Die Einziehung von Steuern kann
aus persönlichen oder sachlichen Gründen unbillig sein. Unbilligkeit
aus sachlichen Gründen ist nach ständiger Rechtsprechung des
Bundesfinanzhofs (BFH) dann anzunehmen, wenn ein Anspruch aus dem
Steuerschuldverhältnis zwar nach dem gesetzlichen Tatbestand besteht, seine
Geltendmachung aber mit dem Zweck des Gesetzes nicht oder nicht mehr zu
rechtfertigen ist und dessen Wertungen zuwiderläuft (vgl. z.B. BFH-Urteil
vom 15. Oktober 1998 IV R 69/97, BFHE 187,
198).
b) § 14 Abs. 3
UStG geht auf Art. 21 Nr. 1 Buchst. c der Sechsten Richtlinie des
Rates vom 17. Mai 1977 zur Harmonisierung der Rechtsvorschriften der
Mitgliedstaaten über die Umsatzsteuern 77/388/EWG (Richtlinie 77/388/EWG)

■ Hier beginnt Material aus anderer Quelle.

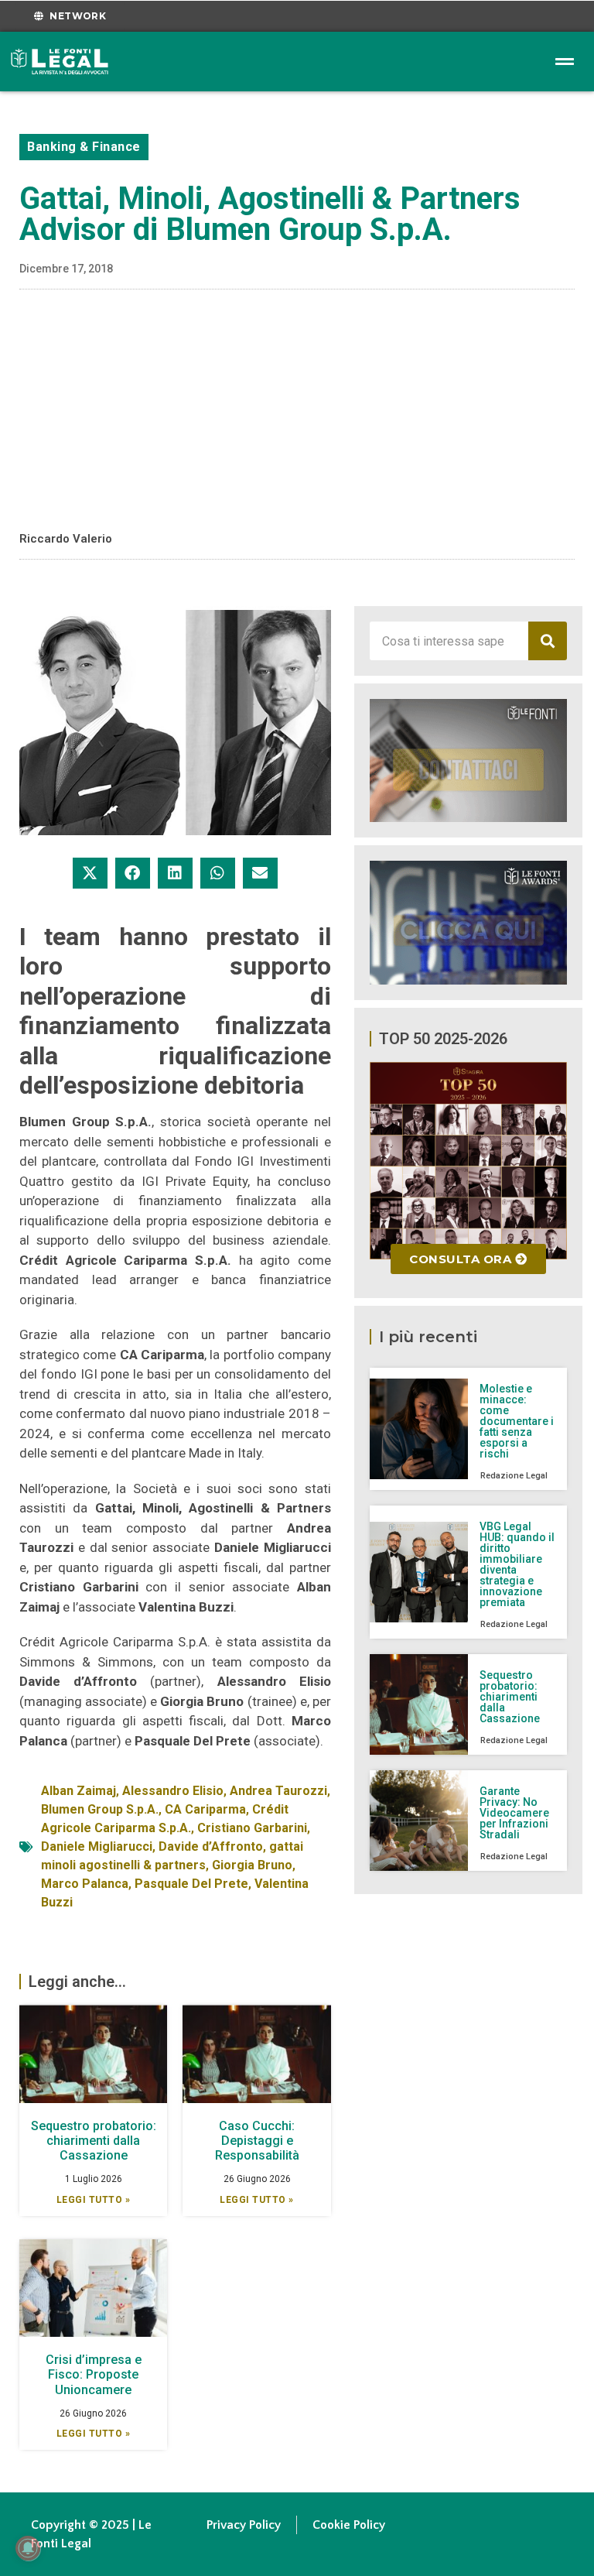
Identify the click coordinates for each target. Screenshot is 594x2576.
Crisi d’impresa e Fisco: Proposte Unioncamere (94, 2374)
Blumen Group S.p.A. (100, 1809)
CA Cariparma (205, 1809)
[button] (90, 873)
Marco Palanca (84, 1883)
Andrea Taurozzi (278, 1790)
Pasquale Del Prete (191, 1883)
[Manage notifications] (27, 2548)
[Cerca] (547, 641)
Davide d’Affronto (211, 1846)
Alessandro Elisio (173, 1790)
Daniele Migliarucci (96, 1846)
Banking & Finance (84, 146)
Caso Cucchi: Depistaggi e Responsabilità (257, 2141)
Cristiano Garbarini (252, 1828)
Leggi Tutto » (93, 2199)
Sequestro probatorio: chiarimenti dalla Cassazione (93, 2141)
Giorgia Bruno (252, 1865)
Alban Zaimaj (78, 1790)
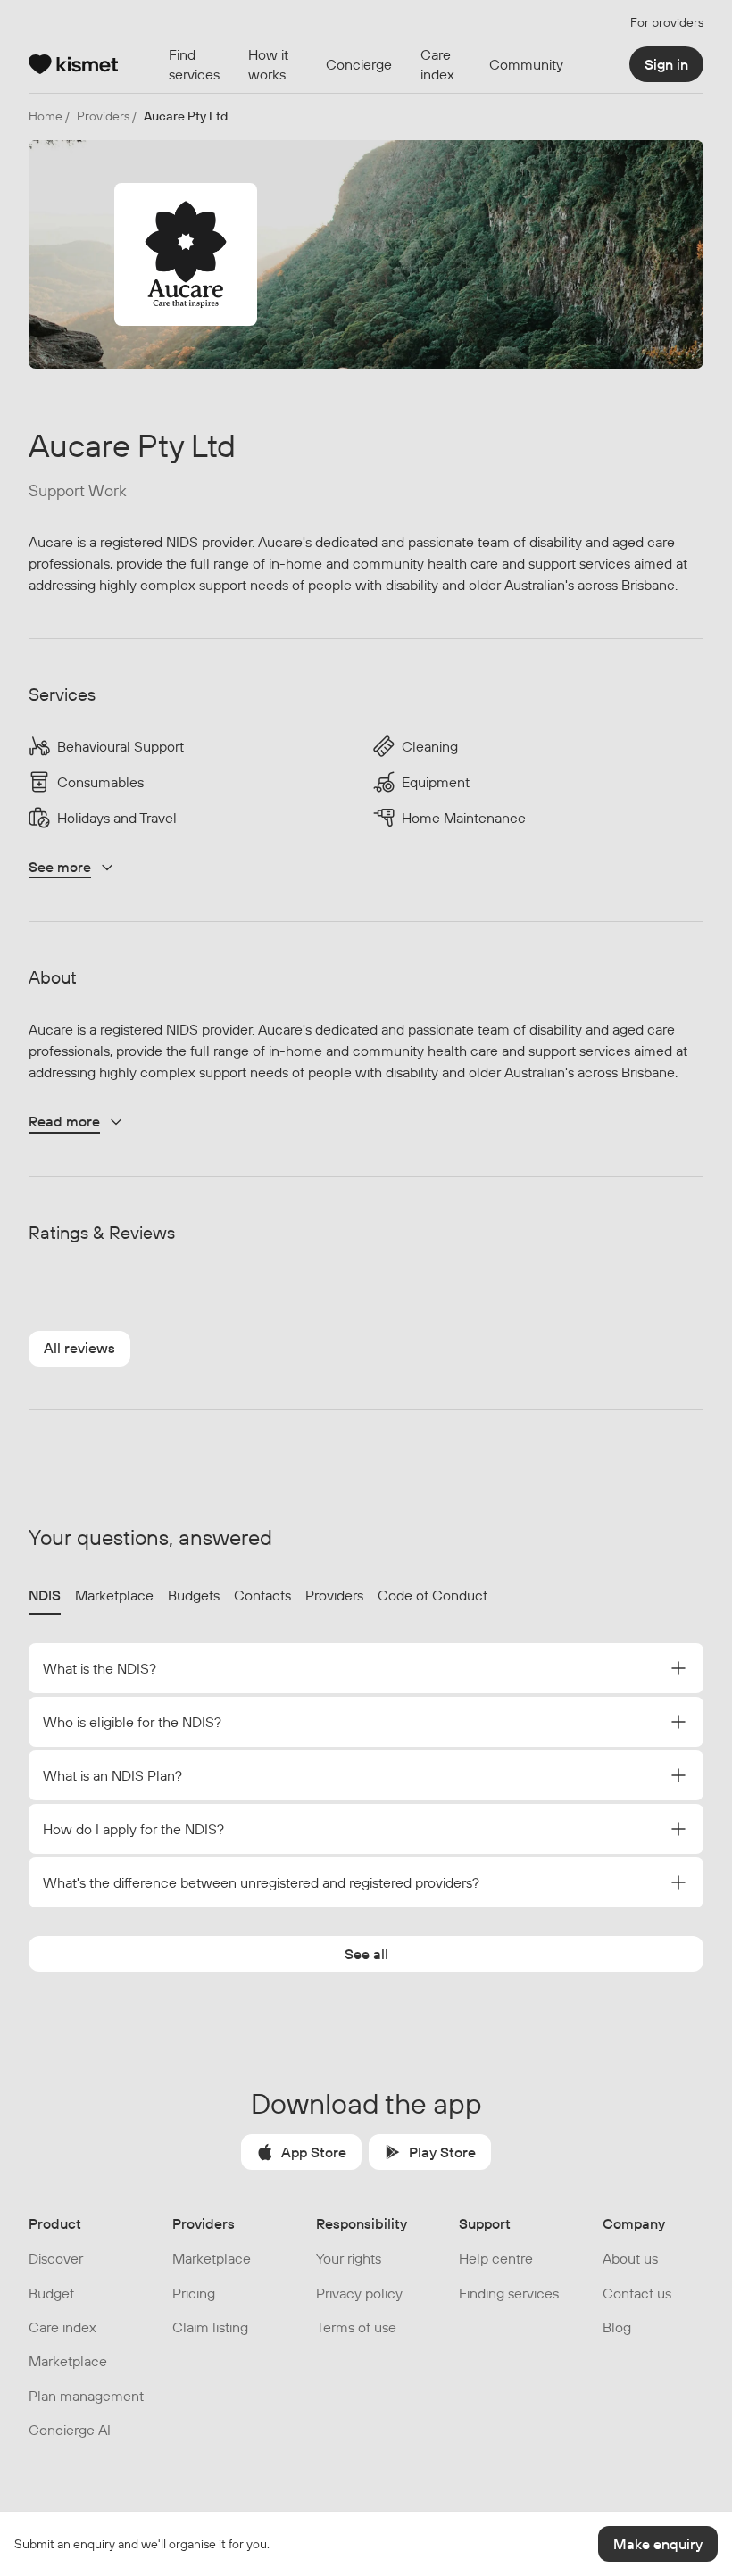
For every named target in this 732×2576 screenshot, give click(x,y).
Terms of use (356, 2327)
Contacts (262, 1595)
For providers (666, 22)
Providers (334, 1595)
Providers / (107, 116)
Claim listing (210, 2327)
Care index (62, 2327)
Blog (617, 2327)
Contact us (637, 2293)
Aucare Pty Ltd (186, 116)
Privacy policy (359, 2293)
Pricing (193, 2293)
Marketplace (114, 1595)
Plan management (86, 2396)
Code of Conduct (432, 1595)
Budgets (194, 1595)
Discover (56, 2258)
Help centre (496, 2258)
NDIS (45, 1595)
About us (630, 2258)
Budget (51, 2293)
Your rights (348, 2258)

zurück. Nach dieser Bestimmung schuldet "jede Person, die die
Mehrwertsteuer in einer Rechnung oder einem ähnlichen Dokument ausweist",
diese Steuer.
Auf Fragen des BFH,
unter welchen Voraussetzungen die Berichtigung einer zu Unrecht in Rechnung
gestellten Steuer zulässig ist, hat der Gerichtshof der Europäischen
Gemeinschaften (EuGH) mit Urteil vom 19. September 2000 Rs. C-454/98,
Schmeink & Cofreth und Manfred Strobel (Umsatzsteuer-Rundschau --UR-- 2000,
470) für Recht erkannt:
"1. Hat
der Aussteller der Rechnung die Gefährdung des Steueraufkommens rechtzeitig
und vollständig beseitigt, so verlangt der Grundsatz der Neutralität
der Mehrwertsteuer, dass zu Unrecht in Rechnung gestellte Mehrwertsteuer
berichtigt werden kann, ohne dass eine solche Berichtigung vom guten Glauben des
Ausstellers der betreffenden Rechnung abhängig gemacht werden
darf.
2. Es ist Sache der
Mitgliedstaaten, das Verfahren festzulegen, in dem zu Unrecht in Rechnung
gestellte Mehrwertsteuer berichtigt werden kann, wobei diese Berichtigung nicht
im Ermessen der Finanzverwaltung stehen
darf."
Im Streitfall hatte der
Kläger --ähnlich wie der Kläger Strobel im Fall des
EuGH-Urteils-- die Gefährdung des Steueraufkommens rechtzeitig und
vollständig beseitigt, da er den in der verwendeten Rechnung gesondert
ausgewiesenen Betrag an das FA entrichtet hatte. Unter diesen Umständen
verlangt der Grundsatz der Neutralität der Mehrwertsteuer, dass zu Unrecht
in Rechnung gestellte Mehrwertsteuer berichtigt werden kann, wenn der
Vorsteuerabzug beim Leistungsempfänger rückgängig gemacht worden
ist (vgl. EuGH-Urteil in UR 2000, 470
Randnr. 57 f.).
c) Die
Berichtigung der Steuer kann im Billigkeitsverfahren gemäß
§ 227 AO 1977
erfolgen.
Dies gilt insbesondere
dann, wenn --wie im Streitfall-- die unrichtige Rechnung erst später als im
Jahr (Besteuerungszeitraum) der Rechnungsausgabe berichtigt wurde (BFH-Urteil
vom 22. Februar 2001 V R 5/99, Deutsches Steuerrecht --DStR--
2001, 790). Dabei kann dahinstehen, ob eine Berichtigung der
Umsatzsteuer-Veranlagung für das Jahr 1991 (Jahr der Leistung), 1994 (Jahr
der Rückgängigmachung des Vorsteuerabzugs beim
Leistungsempfänger) oder 1996 (Jahr der Rechnungsberichtigung) nach der zur
Zeit geltenden Gesetzeslage möglich wäre oder möglich gewesen
wäre.
Nach ständiger
Rechtsprechung des BFH kann eine falsche Steuerfestsetzung jedenfalls dann zu
einem Billigkeitserlass führen, wenn die Fehlerhaftigkeit offensichtlich
und eindeutig ist und wenn es dem Steuerpflichtigen nicht möglich und nicht
zumutbar war, sich gegen die Fehlerhaftigkeit rechtzeitig zu wehren (vgl.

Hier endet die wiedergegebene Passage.